** START OF Extracted material **

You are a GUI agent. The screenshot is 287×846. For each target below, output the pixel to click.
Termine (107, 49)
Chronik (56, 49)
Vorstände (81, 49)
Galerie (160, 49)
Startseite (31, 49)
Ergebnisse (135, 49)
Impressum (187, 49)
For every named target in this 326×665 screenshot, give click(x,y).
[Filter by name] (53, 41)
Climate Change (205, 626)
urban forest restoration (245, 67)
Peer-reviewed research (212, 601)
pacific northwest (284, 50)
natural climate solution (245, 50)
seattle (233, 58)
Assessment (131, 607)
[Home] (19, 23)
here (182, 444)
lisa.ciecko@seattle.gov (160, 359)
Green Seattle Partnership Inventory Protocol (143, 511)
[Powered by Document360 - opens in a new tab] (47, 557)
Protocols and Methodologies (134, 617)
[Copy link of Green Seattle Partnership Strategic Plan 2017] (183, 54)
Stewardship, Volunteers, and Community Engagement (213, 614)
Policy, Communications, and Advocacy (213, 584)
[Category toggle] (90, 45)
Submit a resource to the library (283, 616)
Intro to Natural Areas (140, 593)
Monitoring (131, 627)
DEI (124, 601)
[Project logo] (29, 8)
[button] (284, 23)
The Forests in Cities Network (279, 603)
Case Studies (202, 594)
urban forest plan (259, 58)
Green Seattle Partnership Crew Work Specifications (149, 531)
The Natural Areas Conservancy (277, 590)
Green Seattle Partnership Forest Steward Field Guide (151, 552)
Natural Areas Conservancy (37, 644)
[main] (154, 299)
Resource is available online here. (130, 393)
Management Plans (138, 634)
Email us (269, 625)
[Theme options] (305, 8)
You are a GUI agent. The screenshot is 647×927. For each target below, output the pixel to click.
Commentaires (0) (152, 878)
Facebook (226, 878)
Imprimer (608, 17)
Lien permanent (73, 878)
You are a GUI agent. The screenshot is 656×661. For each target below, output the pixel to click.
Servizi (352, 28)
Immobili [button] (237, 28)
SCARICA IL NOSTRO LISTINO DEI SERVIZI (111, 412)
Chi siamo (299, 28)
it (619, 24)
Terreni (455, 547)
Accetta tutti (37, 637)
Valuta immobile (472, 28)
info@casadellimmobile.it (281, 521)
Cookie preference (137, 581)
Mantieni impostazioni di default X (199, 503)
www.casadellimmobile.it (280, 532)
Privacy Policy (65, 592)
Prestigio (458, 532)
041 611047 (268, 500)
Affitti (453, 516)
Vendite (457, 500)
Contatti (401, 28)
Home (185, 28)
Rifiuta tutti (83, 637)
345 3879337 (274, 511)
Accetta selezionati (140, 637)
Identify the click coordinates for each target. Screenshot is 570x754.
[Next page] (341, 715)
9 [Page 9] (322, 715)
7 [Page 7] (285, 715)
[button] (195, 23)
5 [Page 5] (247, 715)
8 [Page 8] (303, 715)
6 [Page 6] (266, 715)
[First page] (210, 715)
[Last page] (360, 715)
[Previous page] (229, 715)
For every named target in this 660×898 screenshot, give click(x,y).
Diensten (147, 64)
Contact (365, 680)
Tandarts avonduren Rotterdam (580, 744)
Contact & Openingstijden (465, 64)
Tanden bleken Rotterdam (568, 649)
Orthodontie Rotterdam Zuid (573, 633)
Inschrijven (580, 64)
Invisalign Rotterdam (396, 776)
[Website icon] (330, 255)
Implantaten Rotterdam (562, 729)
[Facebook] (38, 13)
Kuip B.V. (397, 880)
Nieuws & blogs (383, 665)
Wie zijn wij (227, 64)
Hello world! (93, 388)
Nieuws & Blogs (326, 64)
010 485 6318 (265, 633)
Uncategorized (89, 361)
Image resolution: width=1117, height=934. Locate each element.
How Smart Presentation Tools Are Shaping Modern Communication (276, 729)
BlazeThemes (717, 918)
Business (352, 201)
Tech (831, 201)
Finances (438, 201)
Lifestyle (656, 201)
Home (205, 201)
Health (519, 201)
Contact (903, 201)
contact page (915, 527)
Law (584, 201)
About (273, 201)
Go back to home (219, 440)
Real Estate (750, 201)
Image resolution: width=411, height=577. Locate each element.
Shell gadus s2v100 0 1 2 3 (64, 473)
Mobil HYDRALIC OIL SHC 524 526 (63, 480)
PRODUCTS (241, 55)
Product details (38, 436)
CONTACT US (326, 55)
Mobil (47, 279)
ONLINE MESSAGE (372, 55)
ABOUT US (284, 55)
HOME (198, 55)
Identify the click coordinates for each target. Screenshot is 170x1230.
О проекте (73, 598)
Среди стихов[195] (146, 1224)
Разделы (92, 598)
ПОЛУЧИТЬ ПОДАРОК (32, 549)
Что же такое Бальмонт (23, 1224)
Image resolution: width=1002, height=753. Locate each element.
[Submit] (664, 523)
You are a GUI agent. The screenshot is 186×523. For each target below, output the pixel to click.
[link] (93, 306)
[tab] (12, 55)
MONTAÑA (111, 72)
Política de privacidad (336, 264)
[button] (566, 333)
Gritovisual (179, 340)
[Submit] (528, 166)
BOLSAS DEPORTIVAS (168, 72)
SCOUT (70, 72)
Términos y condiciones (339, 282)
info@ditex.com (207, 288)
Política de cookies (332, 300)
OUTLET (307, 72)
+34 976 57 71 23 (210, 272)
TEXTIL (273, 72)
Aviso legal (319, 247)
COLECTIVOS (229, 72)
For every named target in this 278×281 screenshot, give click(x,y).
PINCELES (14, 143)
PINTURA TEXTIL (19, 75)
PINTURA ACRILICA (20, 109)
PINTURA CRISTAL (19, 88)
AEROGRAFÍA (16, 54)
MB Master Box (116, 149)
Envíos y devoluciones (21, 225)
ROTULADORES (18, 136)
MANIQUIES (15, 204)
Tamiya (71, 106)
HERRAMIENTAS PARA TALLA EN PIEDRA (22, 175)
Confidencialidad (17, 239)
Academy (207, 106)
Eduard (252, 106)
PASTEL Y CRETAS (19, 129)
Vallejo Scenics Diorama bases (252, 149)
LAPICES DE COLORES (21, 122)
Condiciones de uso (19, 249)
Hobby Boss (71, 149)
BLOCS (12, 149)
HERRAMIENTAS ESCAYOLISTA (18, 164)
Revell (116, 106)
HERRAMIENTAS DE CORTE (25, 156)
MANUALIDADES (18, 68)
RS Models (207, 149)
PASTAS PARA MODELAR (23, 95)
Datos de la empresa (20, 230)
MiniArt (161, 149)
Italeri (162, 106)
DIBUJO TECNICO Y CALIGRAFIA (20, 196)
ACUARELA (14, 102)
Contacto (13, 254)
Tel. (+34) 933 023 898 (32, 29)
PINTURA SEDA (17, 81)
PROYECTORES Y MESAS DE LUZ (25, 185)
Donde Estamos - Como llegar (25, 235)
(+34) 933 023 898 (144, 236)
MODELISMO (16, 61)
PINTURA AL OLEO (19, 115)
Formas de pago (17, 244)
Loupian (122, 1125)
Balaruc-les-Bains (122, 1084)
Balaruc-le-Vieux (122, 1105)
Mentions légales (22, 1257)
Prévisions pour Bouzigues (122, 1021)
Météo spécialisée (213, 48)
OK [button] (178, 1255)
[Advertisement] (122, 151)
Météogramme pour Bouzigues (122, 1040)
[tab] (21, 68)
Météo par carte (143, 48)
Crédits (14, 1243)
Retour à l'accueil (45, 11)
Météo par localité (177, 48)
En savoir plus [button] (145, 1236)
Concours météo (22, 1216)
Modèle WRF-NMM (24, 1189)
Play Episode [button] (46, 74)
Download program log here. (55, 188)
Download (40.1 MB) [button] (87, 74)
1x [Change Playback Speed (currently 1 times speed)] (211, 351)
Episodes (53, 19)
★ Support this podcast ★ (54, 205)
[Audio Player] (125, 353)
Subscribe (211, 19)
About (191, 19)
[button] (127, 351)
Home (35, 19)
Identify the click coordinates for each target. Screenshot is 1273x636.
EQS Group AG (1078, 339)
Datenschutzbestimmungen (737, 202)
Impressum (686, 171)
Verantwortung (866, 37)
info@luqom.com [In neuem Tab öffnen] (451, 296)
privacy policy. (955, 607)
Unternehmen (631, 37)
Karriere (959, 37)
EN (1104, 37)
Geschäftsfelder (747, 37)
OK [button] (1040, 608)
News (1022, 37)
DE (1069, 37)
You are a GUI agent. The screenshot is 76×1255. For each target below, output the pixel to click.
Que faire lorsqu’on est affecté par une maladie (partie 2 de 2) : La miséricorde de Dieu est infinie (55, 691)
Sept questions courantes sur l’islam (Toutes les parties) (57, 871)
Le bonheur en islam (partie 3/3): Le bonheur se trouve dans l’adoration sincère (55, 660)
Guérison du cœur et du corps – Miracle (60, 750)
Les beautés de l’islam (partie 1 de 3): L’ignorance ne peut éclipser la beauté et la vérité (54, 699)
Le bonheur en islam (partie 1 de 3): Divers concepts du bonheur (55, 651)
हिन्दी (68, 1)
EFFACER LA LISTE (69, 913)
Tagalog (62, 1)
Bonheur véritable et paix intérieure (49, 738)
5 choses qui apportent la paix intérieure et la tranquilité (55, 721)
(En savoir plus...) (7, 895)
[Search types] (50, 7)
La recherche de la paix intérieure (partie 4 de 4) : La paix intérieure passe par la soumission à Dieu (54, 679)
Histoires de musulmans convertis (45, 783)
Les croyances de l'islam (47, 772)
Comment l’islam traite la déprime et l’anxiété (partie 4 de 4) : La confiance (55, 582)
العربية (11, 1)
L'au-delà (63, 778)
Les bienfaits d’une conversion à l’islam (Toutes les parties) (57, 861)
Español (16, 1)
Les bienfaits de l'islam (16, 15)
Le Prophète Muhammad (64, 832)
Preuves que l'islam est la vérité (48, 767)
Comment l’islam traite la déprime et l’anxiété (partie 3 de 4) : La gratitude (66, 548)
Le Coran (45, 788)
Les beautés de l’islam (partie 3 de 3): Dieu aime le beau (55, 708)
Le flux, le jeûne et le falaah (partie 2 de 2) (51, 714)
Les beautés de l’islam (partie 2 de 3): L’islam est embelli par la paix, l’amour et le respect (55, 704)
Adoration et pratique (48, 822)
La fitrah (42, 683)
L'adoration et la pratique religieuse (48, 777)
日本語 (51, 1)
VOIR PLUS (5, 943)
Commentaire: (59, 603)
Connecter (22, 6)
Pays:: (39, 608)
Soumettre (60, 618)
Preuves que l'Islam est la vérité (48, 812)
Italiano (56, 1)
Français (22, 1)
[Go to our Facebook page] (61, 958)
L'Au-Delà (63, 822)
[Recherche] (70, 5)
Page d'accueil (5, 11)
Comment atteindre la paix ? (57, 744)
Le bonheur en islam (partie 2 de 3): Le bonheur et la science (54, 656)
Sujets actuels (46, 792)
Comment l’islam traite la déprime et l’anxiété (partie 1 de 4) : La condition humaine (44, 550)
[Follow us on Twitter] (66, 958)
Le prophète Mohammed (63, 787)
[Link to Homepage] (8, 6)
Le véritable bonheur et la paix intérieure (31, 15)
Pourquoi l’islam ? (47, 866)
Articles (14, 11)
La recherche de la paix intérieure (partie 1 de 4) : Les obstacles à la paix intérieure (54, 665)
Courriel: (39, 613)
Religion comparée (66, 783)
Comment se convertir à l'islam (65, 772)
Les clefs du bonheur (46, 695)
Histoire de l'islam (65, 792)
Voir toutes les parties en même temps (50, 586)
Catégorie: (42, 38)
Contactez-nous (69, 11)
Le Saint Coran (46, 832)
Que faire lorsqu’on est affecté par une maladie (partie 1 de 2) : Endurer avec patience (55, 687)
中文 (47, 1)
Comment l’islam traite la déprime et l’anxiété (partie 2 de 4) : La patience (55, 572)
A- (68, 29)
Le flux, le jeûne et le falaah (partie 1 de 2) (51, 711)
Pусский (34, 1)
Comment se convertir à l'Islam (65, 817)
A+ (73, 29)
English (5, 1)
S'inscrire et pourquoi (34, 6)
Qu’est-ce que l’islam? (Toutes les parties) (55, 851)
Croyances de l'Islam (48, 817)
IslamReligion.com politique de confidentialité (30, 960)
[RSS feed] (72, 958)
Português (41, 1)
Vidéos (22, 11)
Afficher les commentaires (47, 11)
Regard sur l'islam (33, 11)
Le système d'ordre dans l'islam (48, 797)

** END OF Extracted material **

» Task prompt:
Starting at the line that contains "Prestigio (458, 532)" and ending with the line that contains "[Last page] (360, 715)", both included, give the data as a JSON list of strings, one string per line, with blank lines omitted.

» The output:
[
  "Prestigio (458, 532)",
  "041 611047 (268, 500)",
  "Affitti (453, 516)",
  "Vendite (457, 500)",
  "Contatti (401, 28)",
  "Home (185, 28)",
  "Rifiuta tutti (83, 637)",
  "345 3879337 (274, 511)",
  "Accetta selezionati (140, 637)",
  "Identify the click coordinates for each target. Screenshot is 570x754.",
  "[Next page] (341, 715)",
  "9 [Page 9] (322, 715)",
  "7 [Page 7] (285, 715)",
  "[button] (195, 23)",
  "5 [Page 5] (247, 715)",
  "8 [Page 8] (303, 715)",
  "6 [Page 6] (266, 715)",
  "[First page] (210, 715)",
  "[Last page] (360, 715)"
]